Late 21st Century Strasbourg
- Apr 2, 2021
- 3 min read
Cities in the twenty-first century are increasingly understood not as separate from nature, but as living socio-ecological systems in which human infrastructure and ecological processes must coexist. Urban wildlife refuges—ranging from parks and river corridors to overlooked brownfields and green roofs—are becoming embedded within the fabric of the city rather than pushed to its edges. This shift reflects a deeper recognition that biodiversity can persist in fragmented urban spaces if those spaces are connected and designed intentionally. Instead of treating nature as decorative or residual, cities are beginning to integrate it as a functional layer of infrastructure that supports both human and nonhuman life.
This integration is especially important because it enables cities to provide ecosystem services that would otherwise be extremely costly to replicate through engineering alone. Vegetation moderates urban temperatures, reducing the heat island effect and lowering energy demand for cooling. Trees and soils filter pollutants from the air and store carbon, while wetlands and permeable landscapes absorb stormwater and reduce flood risk. Even small habitats can sustain pollinators and support urban food systems, while access to green environments improves public health and wellbeing. These services are often invisible in economic terms, yet their absence would require expensive technological substitutes that are less adaptive and less resilient over time.
What is changing most significantly is not just the presence of green space, but the way it coexists with urban infrastructure. Roads are being reconceived as ecological corridors lined with trees and permeable surfaces. Buildings are designed to host vegetation and provide nesting habitats. Drainage systems are transformed into wetlands that manage water while supporting biodiversity. Former industrial sites are reimagined as ecological refuges rather than cleared for uniform development. This blending of grey and green systems allows cities to grow denser without losing ecological functionality, creating landscapes that are multifunctional rather than segregated.
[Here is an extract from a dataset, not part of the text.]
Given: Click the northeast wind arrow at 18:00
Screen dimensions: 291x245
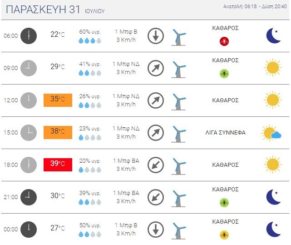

These dynamics do not operate only at the scale of a single city. Ecosystem services depend on connections that extend across metropolitan regions and even between neighboring cities. Green infrastructure must link urban centers to surrounding forests, agricultural land, and river systems, forming continuous ecological networks. In this sense, cities are not isolated units but nodes within larger environmental systems, sharing resources such as water regulation, biodiversity, and climate stabilization. As urbanization accelerates, these interconnections will become essential for maintaining resilience at regional and continental scales.
The experience of Strasbourg illustrates how these ideas can be put into practice. The city has developed an extensive green-blue network that includes large parks, river landscapes, and protected alluvial forests along the Rhine. These natural areas are not separate from the city but integrated into its spatial and ecological structure, acting as carbon sinks, flood buffers, and biodiversity reservoirs. Strasbourg’s planning approach treats green space as a form of infrastructure and cultural heritage, embedding it into policy and long-term development strategies rather than considering it an optional amenity.

At the same time, Strasbourg functions as a kind of urban laboratory where biodiversity is supported across a wide range of environments, from formal parks to informal wastelands and even built structures. This diversity of habitats allows wildlife to adapt to urban conditions while maintaining ecological processes within the city. Importantly, the city has also begun to quantify the value of these systems, measuring benefits such as air pollution removal and carbon storage. By translating ecological functions into measurable outcomes, Strasbourg strengthens the case for investing in nature-based solutions as part of mainstream urban planning.
As cities continue to evolve throughout this century, the integration of wildlife refuges with infrastructure will become not just desirable but necessary. Increasing density, climate pressures, and resource constraints will make it impossible to rely solely on external ecosystems or engineered systems to provide essential services. Instead, cities will need to operate as ecosystems themselves, where built and natural elements are interwoven and mutually supportive. The example of Strasbourg suggests that this transformation is already underway, pointing toward a future in which urban environments are designed not only for human efficiency, but for ecological continuity and resilience as well.